▶ [WHAT IS REQUIRED] Look below for lines that hold the string "sidebar" and copy each one.

START EXTRACTED INFORMATION

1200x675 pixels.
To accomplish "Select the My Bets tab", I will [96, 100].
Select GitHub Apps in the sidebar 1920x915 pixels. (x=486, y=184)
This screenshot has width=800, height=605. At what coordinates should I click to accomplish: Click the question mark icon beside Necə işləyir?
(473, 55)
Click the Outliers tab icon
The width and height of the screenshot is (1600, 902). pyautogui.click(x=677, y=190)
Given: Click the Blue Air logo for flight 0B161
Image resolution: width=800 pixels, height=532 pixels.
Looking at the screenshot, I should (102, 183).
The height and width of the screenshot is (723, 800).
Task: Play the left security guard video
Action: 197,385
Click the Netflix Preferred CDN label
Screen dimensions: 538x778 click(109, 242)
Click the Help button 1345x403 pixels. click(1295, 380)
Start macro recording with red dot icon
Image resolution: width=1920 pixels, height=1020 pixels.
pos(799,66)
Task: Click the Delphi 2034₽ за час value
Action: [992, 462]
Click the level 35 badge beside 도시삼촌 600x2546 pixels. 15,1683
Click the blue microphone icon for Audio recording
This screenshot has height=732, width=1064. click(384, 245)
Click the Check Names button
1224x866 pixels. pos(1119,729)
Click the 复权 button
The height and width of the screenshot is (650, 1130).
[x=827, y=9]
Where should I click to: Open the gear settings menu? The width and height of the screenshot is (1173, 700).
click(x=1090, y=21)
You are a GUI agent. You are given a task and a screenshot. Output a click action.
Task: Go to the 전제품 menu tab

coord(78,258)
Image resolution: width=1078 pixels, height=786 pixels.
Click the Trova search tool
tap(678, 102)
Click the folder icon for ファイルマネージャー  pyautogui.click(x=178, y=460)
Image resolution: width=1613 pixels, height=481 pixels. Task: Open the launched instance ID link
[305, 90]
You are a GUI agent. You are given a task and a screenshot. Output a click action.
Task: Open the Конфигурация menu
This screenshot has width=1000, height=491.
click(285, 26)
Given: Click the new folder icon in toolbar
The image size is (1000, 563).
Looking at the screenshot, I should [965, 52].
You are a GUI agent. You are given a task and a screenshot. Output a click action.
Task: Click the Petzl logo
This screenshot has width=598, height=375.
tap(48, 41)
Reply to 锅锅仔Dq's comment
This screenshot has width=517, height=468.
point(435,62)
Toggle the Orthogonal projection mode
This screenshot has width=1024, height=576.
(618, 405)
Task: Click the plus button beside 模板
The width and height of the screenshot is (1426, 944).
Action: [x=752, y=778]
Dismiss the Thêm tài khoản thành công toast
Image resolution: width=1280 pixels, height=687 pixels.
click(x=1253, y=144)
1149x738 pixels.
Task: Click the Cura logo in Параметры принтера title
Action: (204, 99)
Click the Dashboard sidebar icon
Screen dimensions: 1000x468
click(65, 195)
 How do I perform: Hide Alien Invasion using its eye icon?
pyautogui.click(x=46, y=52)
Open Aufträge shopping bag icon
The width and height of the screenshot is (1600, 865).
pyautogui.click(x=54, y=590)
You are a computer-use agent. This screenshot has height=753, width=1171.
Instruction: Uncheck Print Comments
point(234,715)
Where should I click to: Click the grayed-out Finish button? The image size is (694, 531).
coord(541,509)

END EXTRACTED INFORMATION

▶ [FINISHED EXERCISE]
Select GitHub Apps in the sidebar 1920x915 pixels. (x=486, y=184)
Click the Dashboard sidebar icon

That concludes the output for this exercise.